The importance of this guidance cannot be overstated, given the dramatic rise in recent years in the number of children with special care needs, the authors stress. The 19.4% prevalence rate noted in the 2016 NSCH report reflects a nearly 29% relative increase over the 15.1% prevalence rate cited in the 2009-2010 NSCH report.

The increase in prevalence cannot be clearly tied to one reason or factor; rather, multiple associations have been identified, Mattson said. "There has been an increase in children with medical complexity, which is possibly related to advances in neonatal care and improved medical technology that increase survival," she said.

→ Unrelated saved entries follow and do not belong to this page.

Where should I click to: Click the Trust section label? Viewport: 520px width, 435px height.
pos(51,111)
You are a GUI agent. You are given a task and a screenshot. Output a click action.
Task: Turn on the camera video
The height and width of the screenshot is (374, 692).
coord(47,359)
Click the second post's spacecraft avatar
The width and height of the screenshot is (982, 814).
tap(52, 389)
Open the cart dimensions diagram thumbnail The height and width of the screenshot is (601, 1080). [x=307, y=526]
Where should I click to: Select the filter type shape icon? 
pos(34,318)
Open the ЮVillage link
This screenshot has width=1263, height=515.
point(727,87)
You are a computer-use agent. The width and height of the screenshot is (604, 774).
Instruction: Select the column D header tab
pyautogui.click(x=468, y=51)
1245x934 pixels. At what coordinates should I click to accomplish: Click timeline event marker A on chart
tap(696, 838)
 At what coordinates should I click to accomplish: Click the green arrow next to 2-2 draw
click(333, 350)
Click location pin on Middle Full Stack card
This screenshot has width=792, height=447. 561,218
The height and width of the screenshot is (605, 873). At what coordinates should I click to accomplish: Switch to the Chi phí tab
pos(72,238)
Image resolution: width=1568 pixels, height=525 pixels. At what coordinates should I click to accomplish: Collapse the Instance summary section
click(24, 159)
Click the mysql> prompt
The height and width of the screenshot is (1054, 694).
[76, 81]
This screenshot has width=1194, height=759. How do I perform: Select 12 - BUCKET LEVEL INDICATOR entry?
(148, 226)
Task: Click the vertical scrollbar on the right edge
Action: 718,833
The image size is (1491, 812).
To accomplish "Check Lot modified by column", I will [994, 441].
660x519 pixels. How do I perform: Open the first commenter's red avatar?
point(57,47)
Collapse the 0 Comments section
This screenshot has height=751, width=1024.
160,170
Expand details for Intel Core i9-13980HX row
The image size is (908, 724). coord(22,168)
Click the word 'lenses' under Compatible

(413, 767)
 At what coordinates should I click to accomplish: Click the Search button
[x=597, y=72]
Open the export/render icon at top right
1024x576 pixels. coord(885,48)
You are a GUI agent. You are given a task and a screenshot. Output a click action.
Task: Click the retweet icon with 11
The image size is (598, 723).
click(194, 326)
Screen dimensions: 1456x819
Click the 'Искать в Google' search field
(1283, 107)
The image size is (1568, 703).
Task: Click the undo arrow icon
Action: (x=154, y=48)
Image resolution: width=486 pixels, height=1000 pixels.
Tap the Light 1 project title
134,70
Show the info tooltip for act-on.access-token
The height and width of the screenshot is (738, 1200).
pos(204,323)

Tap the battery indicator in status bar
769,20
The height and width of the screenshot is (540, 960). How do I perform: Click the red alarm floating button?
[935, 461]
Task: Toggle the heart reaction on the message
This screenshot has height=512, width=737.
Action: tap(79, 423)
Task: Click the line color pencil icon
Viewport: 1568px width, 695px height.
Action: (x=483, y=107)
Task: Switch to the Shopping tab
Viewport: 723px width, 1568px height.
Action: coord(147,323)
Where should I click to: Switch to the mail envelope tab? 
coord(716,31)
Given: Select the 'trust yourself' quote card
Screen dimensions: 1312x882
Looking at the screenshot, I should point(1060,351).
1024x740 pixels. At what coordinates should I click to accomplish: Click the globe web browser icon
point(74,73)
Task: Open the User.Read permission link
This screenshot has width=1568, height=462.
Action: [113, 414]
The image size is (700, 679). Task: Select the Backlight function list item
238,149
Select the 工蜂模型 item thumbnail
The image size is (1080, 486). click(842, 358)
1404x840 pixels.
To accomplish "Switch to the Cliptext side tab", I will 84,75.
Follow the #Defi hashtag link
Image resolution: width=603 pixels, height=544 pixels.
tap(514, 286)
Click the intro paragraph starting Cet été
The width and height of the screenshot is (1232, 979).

"Also, there have been many national and state efforts working to increase screening in medical, child care, and school settings with subsequent evaluation and treatment, and it's reasonable to think that some of these screening efforts and a growing public awareness have led to increased identification of children with special healthcare needs who may have been missed before," she said.

Other explanations that have been posited include the possibility of environmental triggers and perhaps genetic susceptibility in some children, which could account for the increase in the prevalence of certain conditions. "Some authors have suggested that the increases seen in asthma, obesity, mental health conditions, neurodevelopmental disorders, and diabetes are associated with changes in children's social environments over the last several decades, including exposure to indoor allergens, physical activity, diet, and media use," Mattson said.

The increased prevalence indicates that a growing proportion of the pediatric population will benefit from a more holistic approach to care that medical homes are well positioned to provide. "Medical home teams can promote protective psychosocial factors as part of coordinated, comprehensive chronic care for CYSHCN and their families," the authors state.

The authors have disclosed no relevant financial relationships.